Exercise description:
Repeat the lines below word for word, starting at the line that contains "You are a computer-use" and ending at the last line. Leave the pictures out of your answer.

Extracted data:
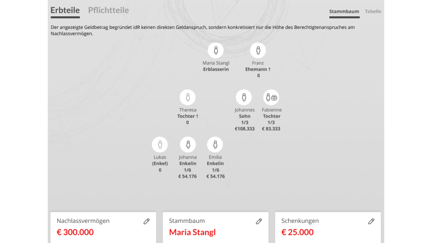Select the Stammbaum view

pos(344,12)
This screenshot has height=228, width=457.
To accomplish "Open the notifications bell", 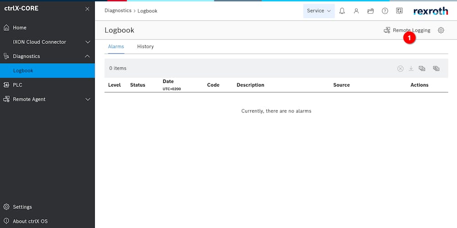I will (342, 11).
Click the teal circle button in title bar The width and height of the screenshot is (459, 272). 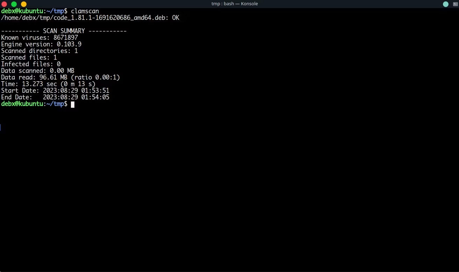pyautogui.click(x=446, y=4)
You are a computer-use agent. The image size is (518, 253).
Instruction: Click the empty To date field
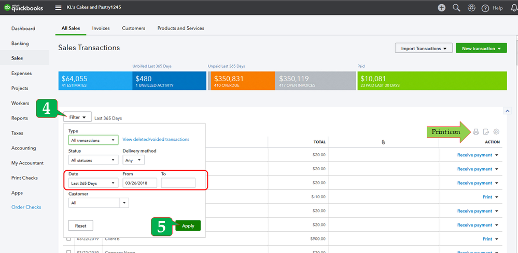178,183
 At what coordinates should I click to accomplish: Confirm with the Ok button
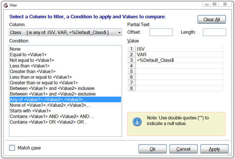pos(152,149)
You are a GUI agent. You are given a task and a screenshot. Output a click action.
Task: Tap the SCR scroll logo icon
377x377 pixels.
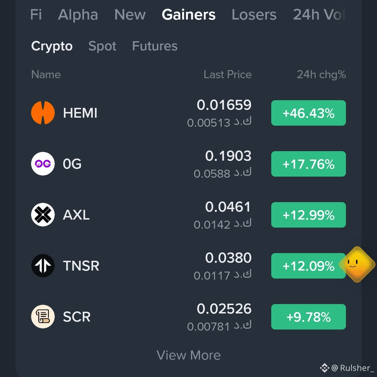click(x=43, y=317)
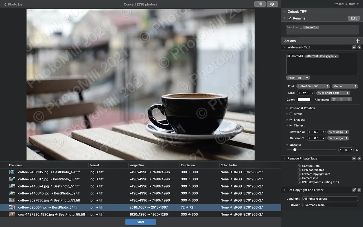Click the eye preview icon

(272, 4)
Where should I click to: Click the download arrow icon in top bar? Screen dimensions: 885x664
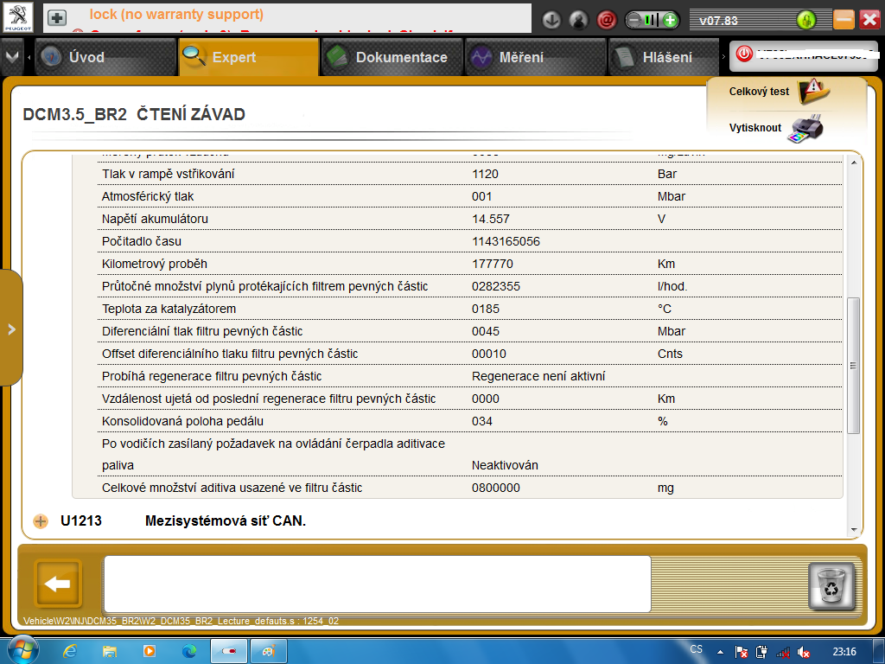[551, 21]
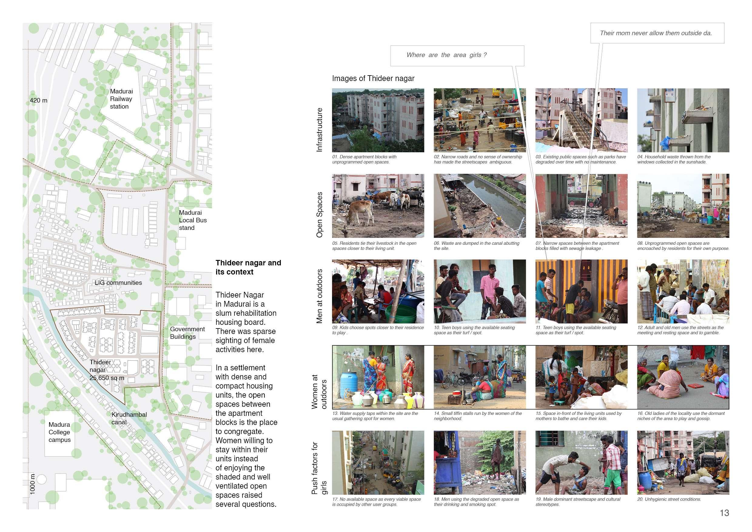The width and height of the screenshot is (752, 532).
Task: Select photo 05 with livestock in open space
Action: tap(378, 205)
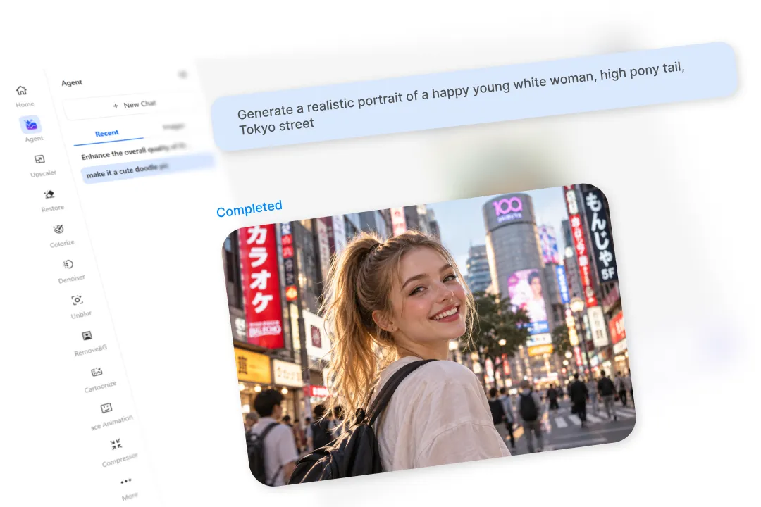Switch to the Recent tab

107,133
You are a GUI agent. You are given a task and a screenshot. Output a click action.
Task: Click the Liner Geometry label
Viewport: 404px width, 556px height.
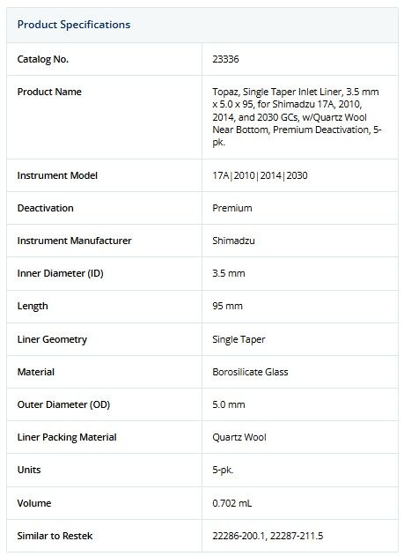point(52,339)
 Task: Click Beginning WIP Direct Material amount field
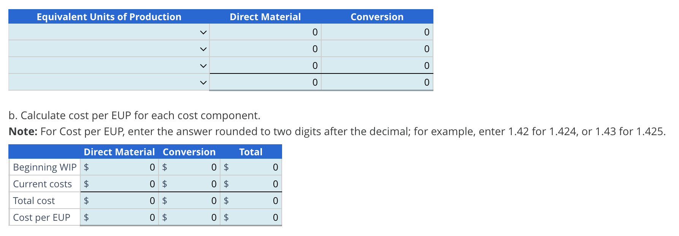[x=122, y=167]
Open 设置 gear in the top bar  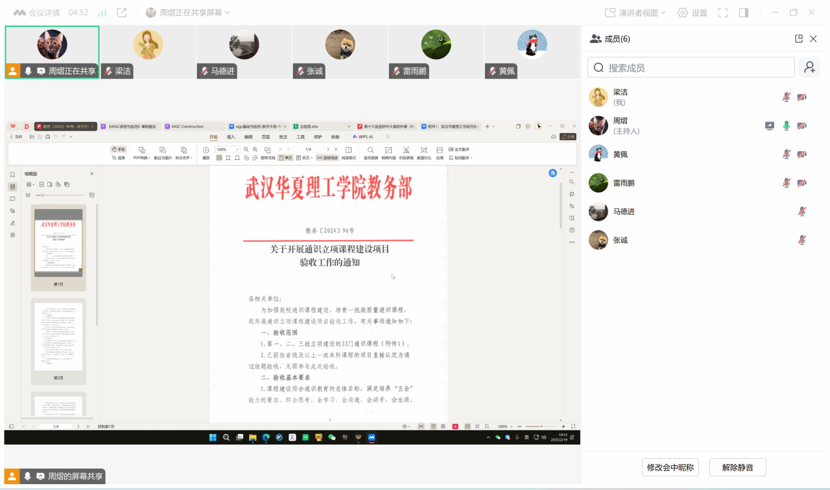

Output for this task:
You are a computer-use agent. The image size is (518, 253).
Instruction: Click the empty To date field
178,183
 At what coordinates should I click to accomplish: Confirm with the Ok button
pos(152,149)
You are a GUI agent. You are given a task and a screenshot. Output a click action.
Task: Tap the SCR scroll logo icon
377x377 pixels.
click(x=43, y=317)
Click the eye preview icon

(272, 4)
Where should I click to: Click the download arrow icon in top bar? Screen dimensions: 885x664
[551, 21]
The width and height of the screenshot is (752, 532).
Task: Select photo 05 with livestock in open space
Action: tap(378, 205)
Switch to the Recent tab

107,133
You are a GUI agent. You are given a task and a screenshot. Output a click action.
Task: Click the Liner Geometry label
Viewport: 404px width, 556px height.
point(52,339)
 Task: Click Beginning WIP Direct Material amount field
[x=122, y=167]
Open 设置 gear in the top bar  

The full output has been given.